В тот вечер он стыдился своего отшельничества. Он не имел права быть таким, он, часть которого погибла вместе с другом… А тогда… тогда друг был жив еще, и они шли вместе по дорогам войны. Два дня шли они безостановочно и умудрялись спать на ходу. Сон прерывался и снова мелькал обрывками.
А солдаты все шли, и шли, и шли… И в обрывках короткометражного сна появлялись и живые и мертвые.

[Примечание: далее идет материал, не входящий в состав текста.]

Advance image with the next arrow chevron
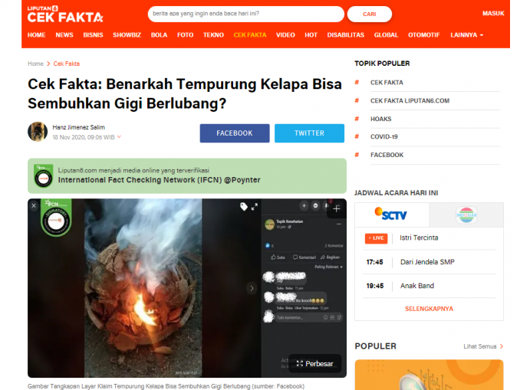The width and height of the screenshot is (520, 390). point(252,288)
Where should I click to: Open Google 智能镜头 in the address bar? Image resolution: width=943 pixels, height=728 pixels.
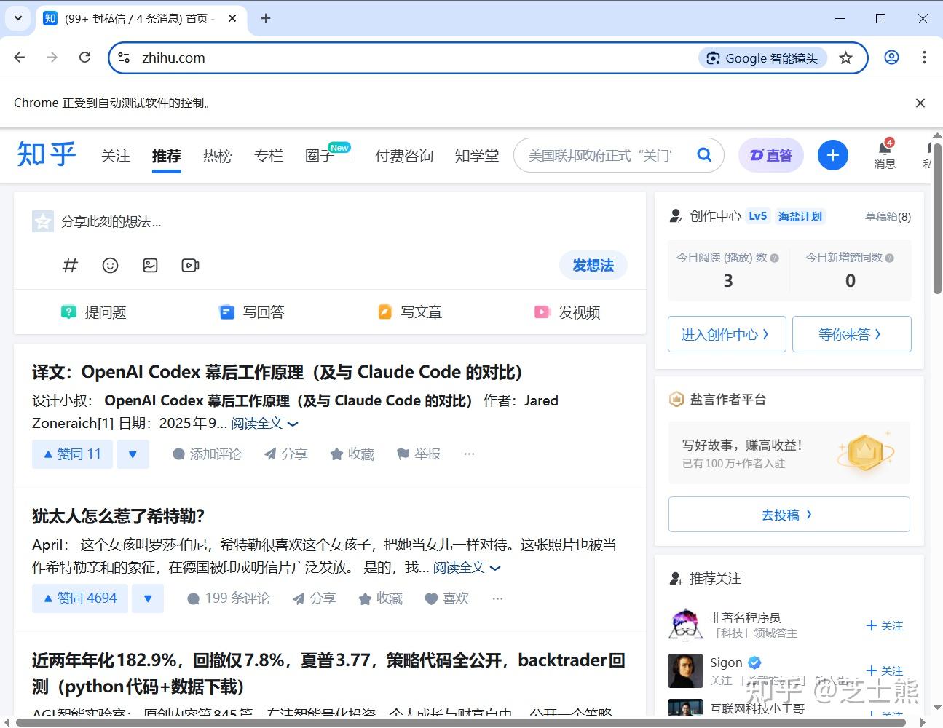762,58
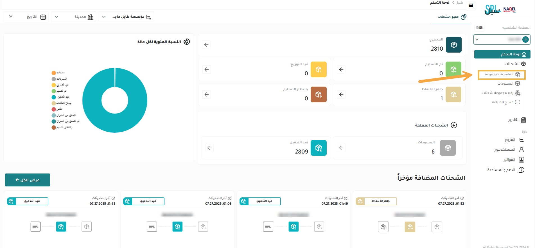
Task: Click the gray المسودات drafts card icon
Action: [448, 148]
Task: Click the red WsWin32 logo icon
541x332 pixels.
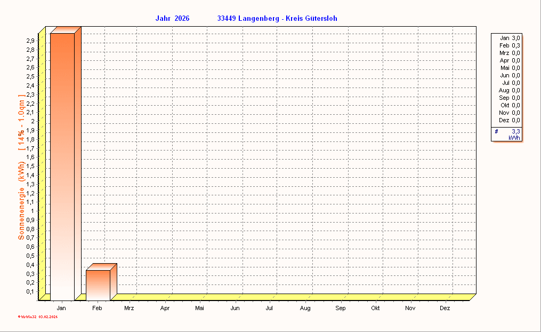Action: coord(19,317)
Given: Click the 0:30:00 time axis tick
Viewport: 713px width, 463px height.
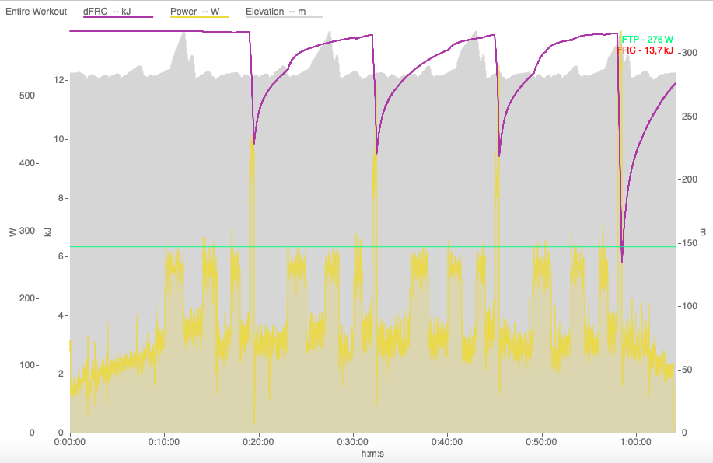Looking at the screenshot, I should pyautogui.click(x=352, y=442).
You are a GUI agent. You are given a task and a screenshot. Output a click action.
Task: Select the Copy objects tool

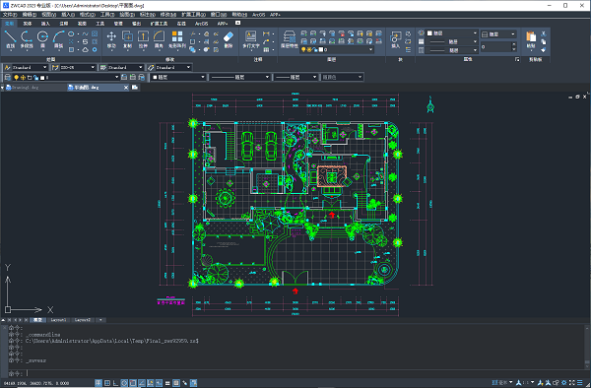coord(127,39)
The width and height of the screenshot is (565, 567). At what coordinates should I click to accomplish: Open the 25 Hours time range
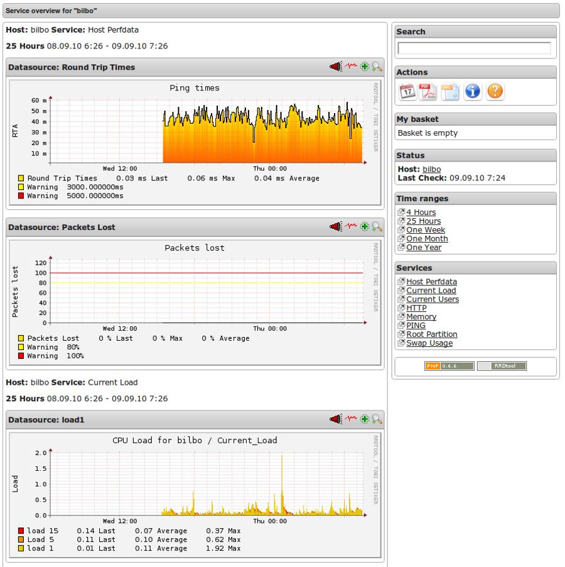coord(422,221)
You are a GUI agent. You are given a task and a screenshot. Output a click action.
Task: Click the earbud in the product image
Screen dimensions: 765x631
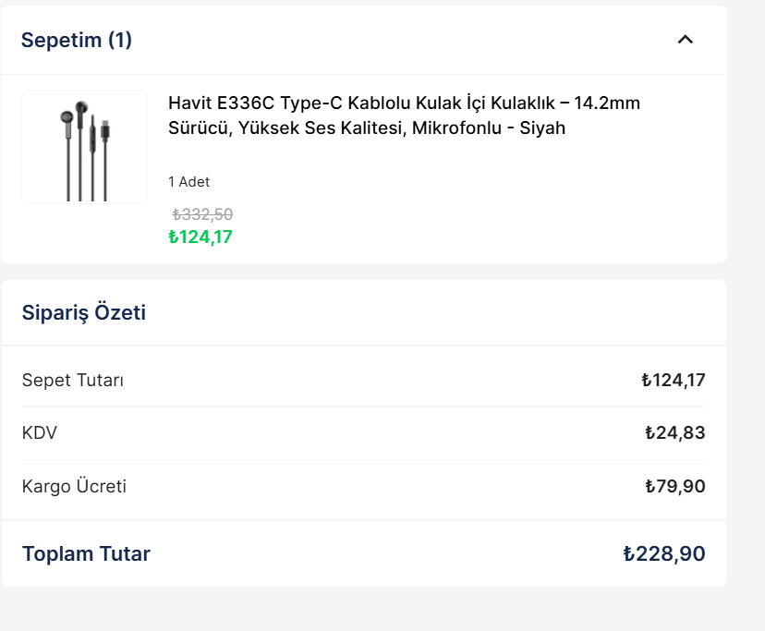[67, 117]
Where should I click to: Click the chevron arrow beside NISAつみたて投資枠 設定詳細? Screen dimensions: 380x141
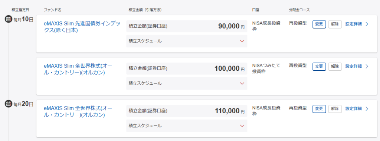click(367, 66)
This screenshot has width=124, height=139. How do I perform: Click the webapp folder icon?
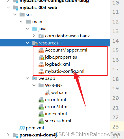(35, 78)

Война, идущие на смерть солдаты, и удивительно мирные сны, наплывающие один за другим из каких-то далей, бессвязные, неоконченные, потому что кто-то сбивается с ноги, наталкивается на шагающего впереди товарища.
Удивительны были эти сны. В них не было ни войны, ни солдатских шинелей, ни выстрелов. В этих снах были отцы, матери, жены, товарищи; были мягкие постели, родина, родительский кров…
Шли солдаты и за плечами тащили тяжелые военные доспехи: шинель, противогаз, винтовку, автомат. Шли они, полуприкрыв веки, в легкой дреме видя короткометражные сны до тех пор, пока не сбивался шаг, пока идущие сзади не налетали, не сталкивались с идущими впереди. Тогда сны обрывались, как рвется кинопленка.